This season was all about genetics! We started off on December 2, 2016, finishing up our protein synthesis chapter with a fun game with all the RNAs. Learning about DNA code we watched the PBS nova documentary, Cracking the Code of Life, made in 2001. Later on, we dove into some group/individual work and became experts in our genetics and health symposium. In class, we discussed exceptions to Mendelian Laws, such as codominance, and saw that recessive or dominant genes do not always follow the same rules. For some practice with learning how traits get passed down, we had some practice with Punnett squares with dihybrid and monohybrids.
Early this month, we watched Cracking the Code of Life, made by PBS, narrating the quest to complete the first DNA sequence in the Human Genome project. Following the story of Celera, a high-tech private company run by Craig Venter, we see the battle to create a gene map between government run businesses and private companies. This documentary also explores ethical debates with new technology. With the possibility of being able to change or choose one’s DNA poses problems of messing with humanity which we had discussed in class. Split into groups we came up with multiple questions after discussing the movie as a whole.
- If you knew that you and your partner were carriers for a certain disease (such as Tay Sach’s), would you still choose to reproduce? Does your partner’s genetic health impact your feelings towards them?
- Is there a way to make genetic testing more accessible to the public to know if a parent is a carrier for certain diseases? Such as spitting on a piece of paper that would say green/red if you’re a carrier or not. This would help parents decided whether to reproduce or not
- Since then what has the Human Genome project been used for?
- Do you think that gene sequences and genetic information should be patented so that people have to pay to use/research them? Would this create competition that would speed up research projects? Or should they be completely public information that anyone can use to learn from?
Check it out here!
For our symposium, we all became experts on Neurofibromatosis Type 1, Huntington’s Disease, Retinablastoma, Deletion Syndrome, Duchenne Muscular Distrophy, Hemochromatosis, and Down Syndrome. For this project each mutation group made a VoiceThread including the mode of inheritance, symptoms, and treatments. After making our fabulous products. We all watched each other’s presentations and gave some feedback stating both the glows and grows of each.
Feel free to check them out in the post Mrs. Girard made a few back!
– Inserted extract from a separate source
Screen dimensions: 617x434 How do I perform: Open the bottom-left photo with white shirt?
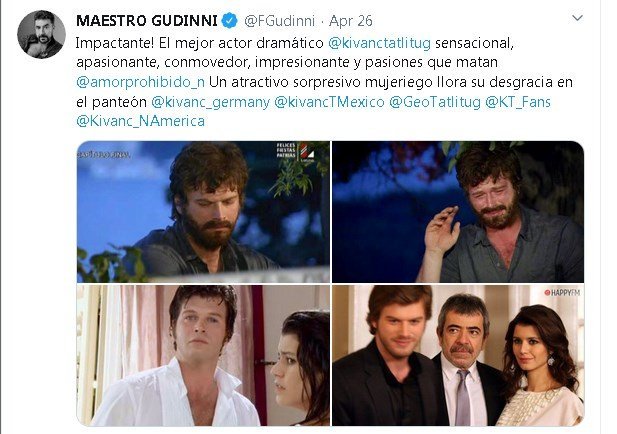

|Working on contacting an expert on Neurofibromatosis Type 1 through a foundation!|
In Chapter 14, we covered exceptions to Mendelian Laws. These include incomplete dominance, codominance, multiple alleles, polygenic traits, pleiotropic traits, and epistasis. To learn these, we went over a powerpoint made by Mrs. Girard using our knowledge of Mendelian Laws from Zspace and Punnett squares. We practiced these skills of Punnett squares in class through worksheets given and practiced them as a class and worked on probability!
|Michelle, Veronica, Keira, Lindsay and Gina working on worksheets together.|
Overall this unit was a great way to wrap up the end of Semester 1. It was packed with information but we all had fun learning with each other and learning about our specific diseases in our genetic symposium! To end it off we ended the month with a review day on the unit as a whole and all the seasons to prep for the final.